Smaller summer associate classes haven't equaled an increased offer rate this year as firms try to balance a drop in work and attrition rates with the number of incoming associates.
Drinker Biddle & Reath has a higher percentage offer rate this year than many of its local counterparts, but the rate has dropped for the firm compared to 2008, along with its class size.
The firm gave offers to about 68 percent, or 25, of the 37 2L summer associates it had firmwide in 2009. The offer rate was about the same in Philadelphia, where 13 of the 19 2Ls received offers, the firm confirmed.
Drinker Biddle had 20 summer associates in 2009 in Philadelphia compared to 26 last year. There were 19 2Ls who were eligible for offers this year in Philadelphia compared with 24 2Ls in 2008. The firm gave 87.5 percent of its 2008 Philadelphia 2Ls offers.
The are no current plans to defer offers to the 2009 summer associates past the usual start date of the fall of 2010, the firm said.
Drinker Biddle was one of a smaller number of firms that hadn't deferred its 2009 first-year associate class. Instead, the firm is putting those associates into a six-month training program in which they will focus on learning the ropes of being a lawyer rather than billing hours. Their starting salaries will be dropped from $145,000 in Philadelphia to $105,000 for those first six months and then will be raised to the "market rate" after that.
When the training program was first announced in May, Drinker Biddle Chairman Alfred W. Putnam Jr. said that while he didn't know whether it would continue on in the same form, he said he would expect the program to exist in some capacity in future years. At the same time the firm created the training program, it said it would most likely look to bring in smaller numbers of entry-level lawyers in the future.
Pepper Hamilton made that decision for its 2009 summer associate program.
The firm specifically looked to cut its 2009 summer class by more than half compared to last year but was still only able to give offer rates to seven of the 14 summer associates firmwide.

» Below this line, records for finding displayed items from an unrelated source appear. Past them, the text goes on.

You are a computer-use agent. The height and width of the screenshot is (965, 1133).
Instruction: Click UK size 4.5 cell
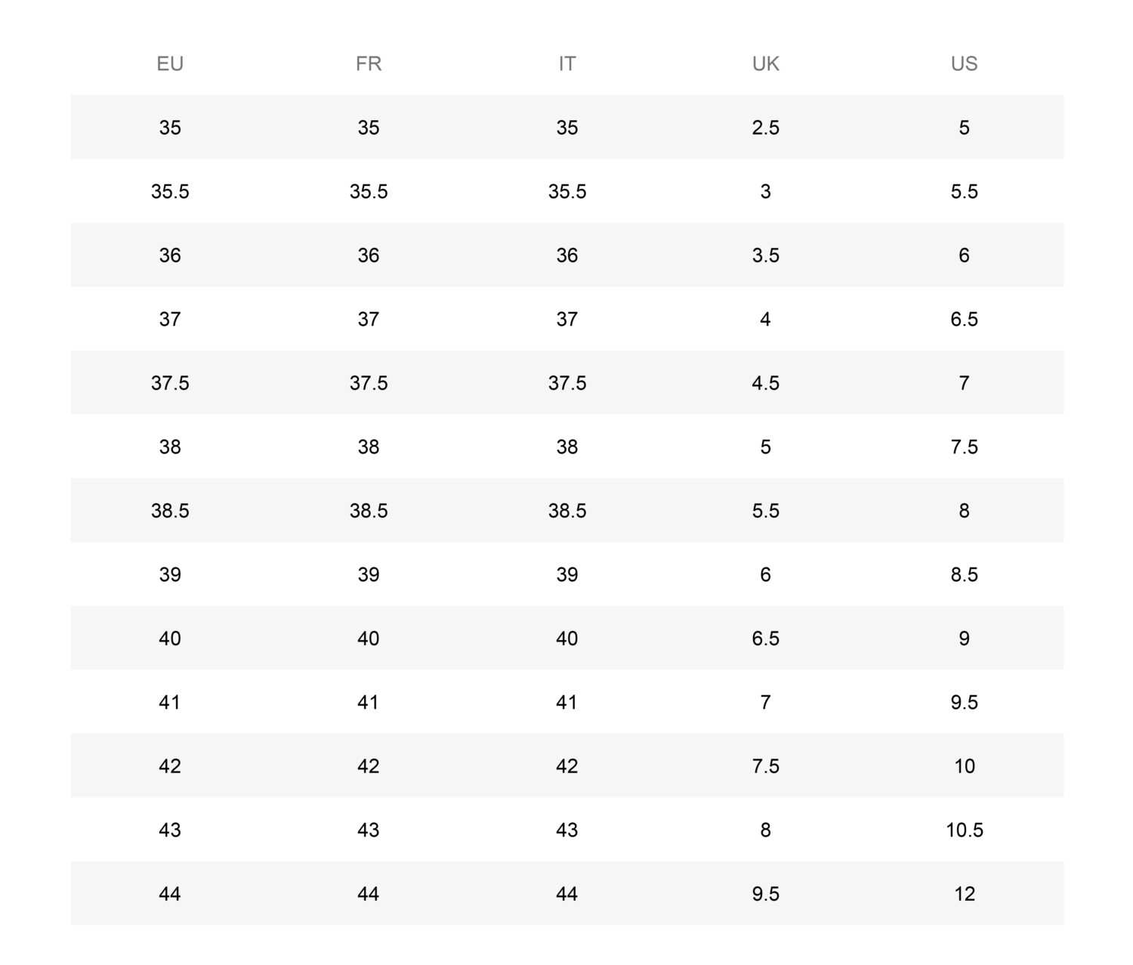[765, 383]
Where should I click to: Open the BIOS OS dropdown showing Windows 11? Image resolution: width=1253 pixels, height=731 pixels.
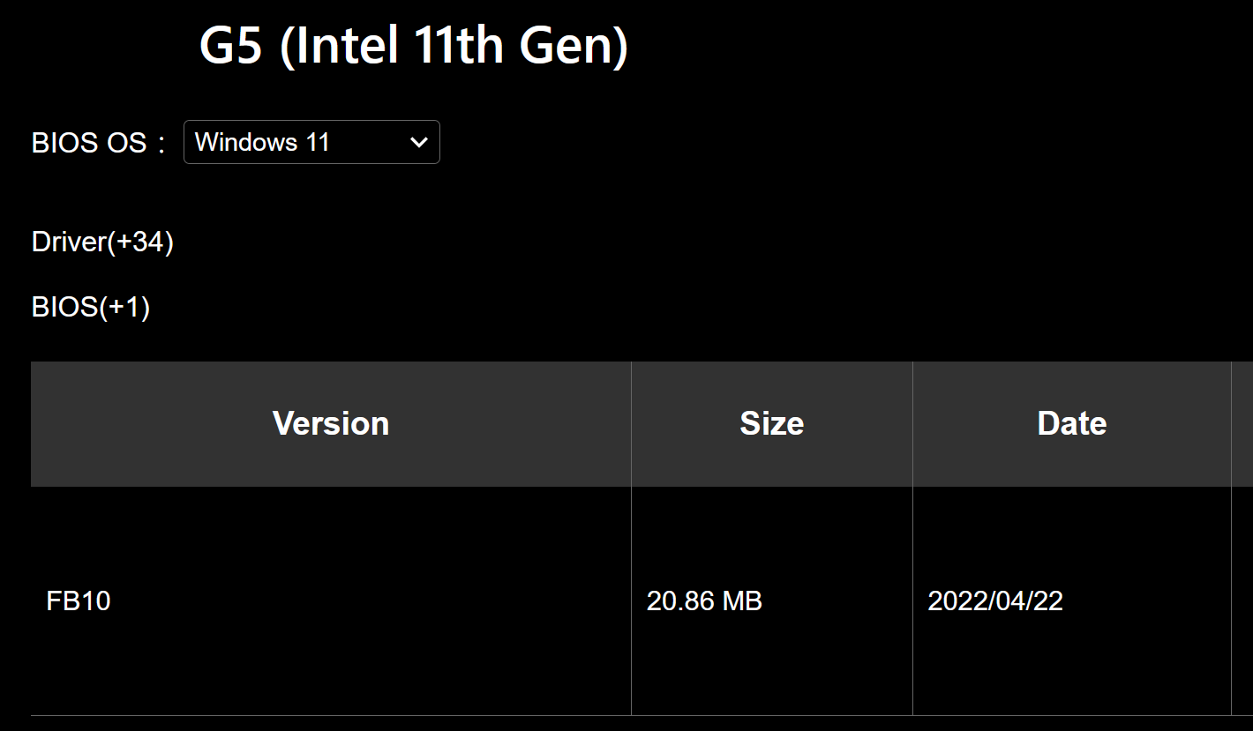click(311, 142)
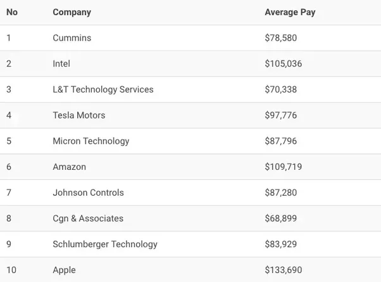The width and height of the screenshot is (381, 282).
Task: Click the Apple company name
Action: click(64, 270)
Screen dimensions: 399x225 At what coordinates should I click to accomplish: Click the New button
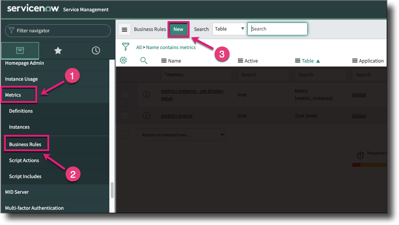178,29
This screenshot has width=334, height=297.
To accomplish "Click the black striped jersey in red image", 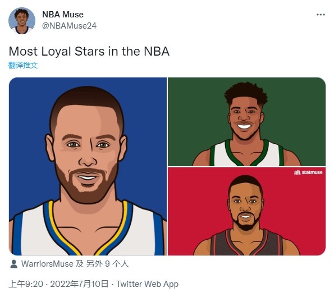I will [x=246, y=243].
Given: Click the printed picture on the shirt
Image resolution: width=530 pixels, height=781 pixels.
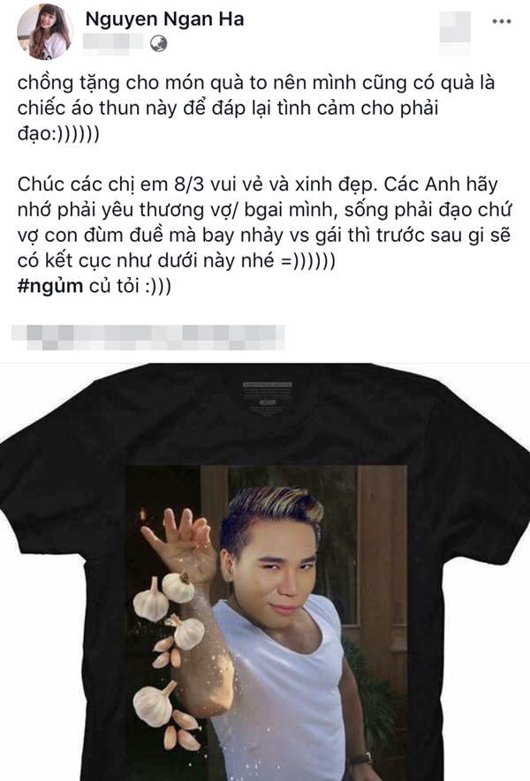Looking at the screenshot, I should click(266, 623).
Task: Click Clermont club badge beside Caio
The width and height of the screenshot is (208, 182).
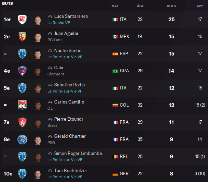Action: 22,71
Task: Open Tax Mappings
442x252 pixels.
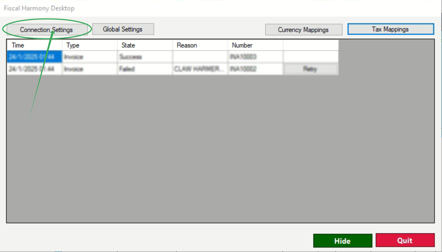Action: point(391,29)
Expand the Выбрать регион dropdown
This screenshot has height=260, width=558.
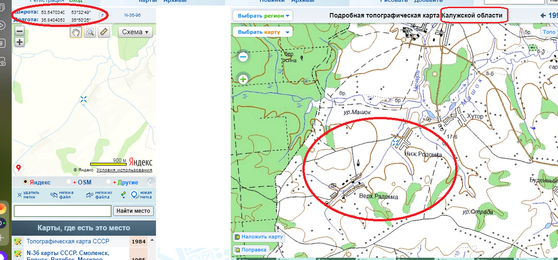coord(263,15)
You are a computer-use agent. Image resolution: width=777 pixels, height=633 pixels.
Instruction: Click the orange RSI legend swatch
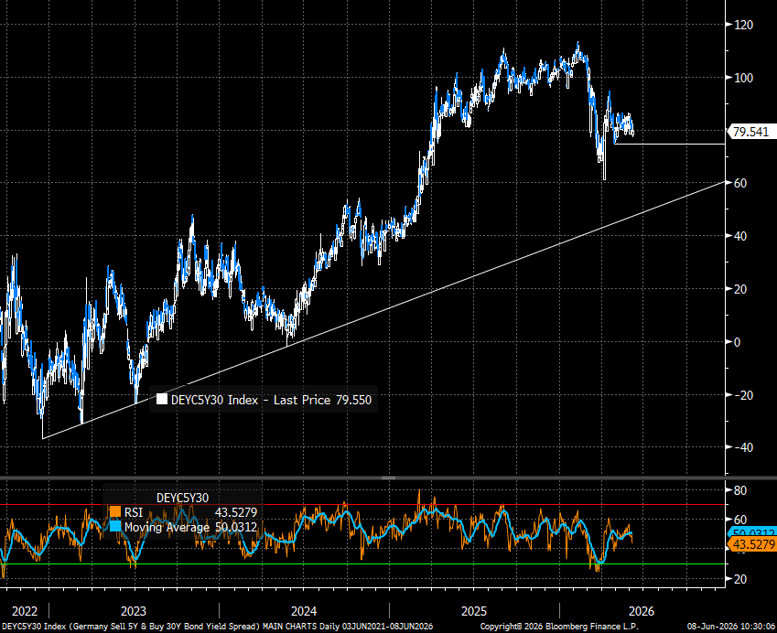115,512
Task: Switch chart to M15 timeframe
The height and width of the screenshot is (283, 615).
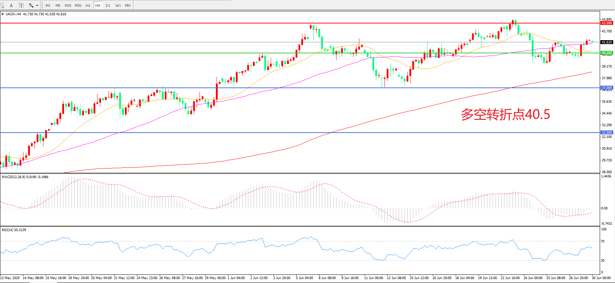Action: 68,5
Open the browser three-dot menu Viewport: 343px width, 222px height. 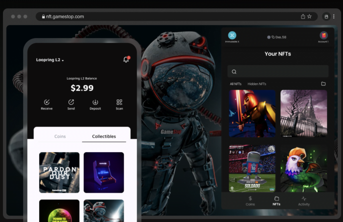coord(334,16)
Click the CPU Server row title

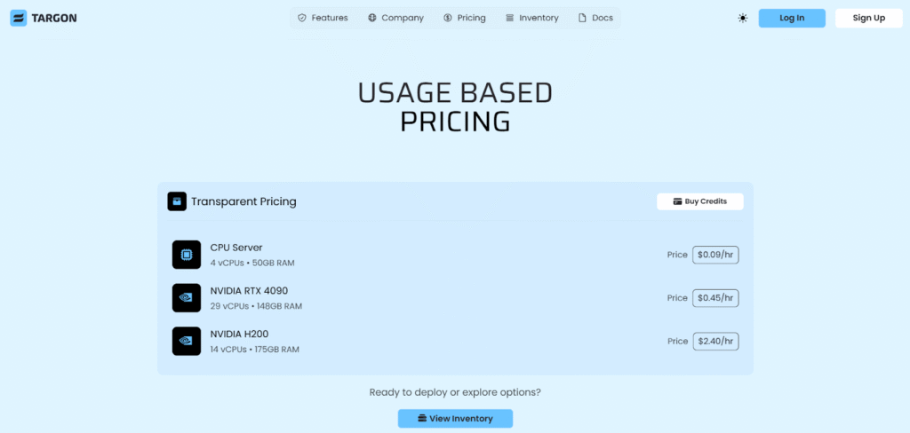pos(236,248)
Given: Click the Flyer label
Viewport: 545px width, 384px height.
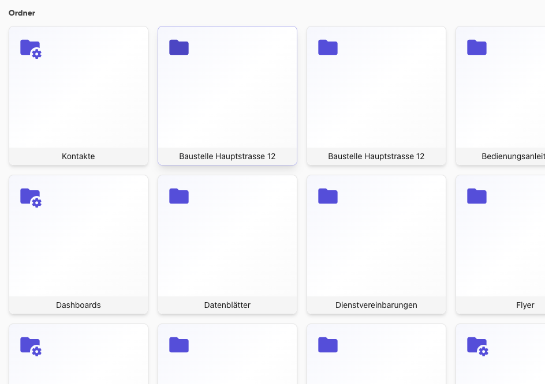Looking at the screenshot, I should (525, 305).
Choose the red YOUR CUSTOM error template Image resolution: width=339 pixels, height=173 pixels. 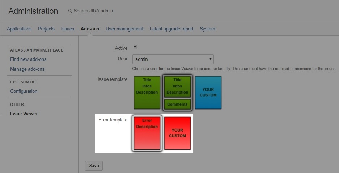click(x=177, y=133)
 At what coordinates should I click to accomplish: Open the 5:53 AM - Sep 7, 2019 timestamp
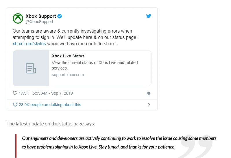click(x=53, y=93)
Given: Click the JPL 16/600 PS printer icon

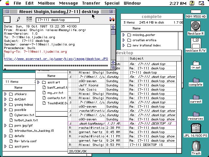Looking at the screenshot, I should click(196, 129).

Robert E. Heideck, Pepper Hamilton's executive partner, said last week that all seven were in the firm's Philadelphia office.
Last year, the firm had 38 summer associates across the country and extended offers to 30, or roughly 79 percent, of them.
Heideck said last Wednesday that the firm made the decision last fall to cut this year's summer associate class to less than half of what it was last year "with the hope that we would be able to give a high percentage of offers to those eligible second-year students who met our criteria."
"Unfortunately, the softness created by the economy continues and so we had to make some hard decisions with respect to the eligible 14 associates this year," he had said.
Part of the problem, Heideck said, was that of the 30 second-years who received offers in 2008, 26 plus one 2008 graduate who had a clerkship are slated to start at the firm in January.
Their anticipated workloads coupled with the still-struggling economy hindered the firm from making more offers this year, Heideck said last week.
Morgan Lewis & Bockius had the lowest offer rate of local firms whose numbers have been reported. The firm gave offers to 27.5 percent of its 102 2L summer associates firmwide to start as first-year associates in the fall of 2011 -- a year later than would normally be the case given the deferrals of the 2009 first-year class until the fall of 2010.
In Philadelphia, the offer rate was slightly higher with seven of the 23 2Ls, or 30.4 percent, receiving offers.
Blank Rome gave offers to half of the 14 2Ls it had in its Philadelphia office this summer. That 50 percent offer rate is down from the 83.3 percent offer rate to its 24 Philadelphia summer associates in 2008, according to the Summer Associates 2009 supplement published in The Legal Intelligencer in May. A firm spokesman said the firmwide offer rate for the 2009 class was close to 50 percent as well.
Dechert took a bit of a hybrid approach to making offers this year.
"We are extending offers to begin in fall 2010 to well more than half of our 2009 summer associates," the firm said in a statement. "Hiring decisions on the balance of our 2009 summer associates will be deferred until after the first of the year. At that point or perhaps sooner, we expect to have a better understanding of the fall 2010 demand for entry-level associates. We hope and expect to be able to offer some of the deferred [summer] associates positions that would also start in fall 2010."
Both Morgan Lewis and Blank Rome said that if hiring needs improve, they too would consider for future employment the associates who did not receive offers.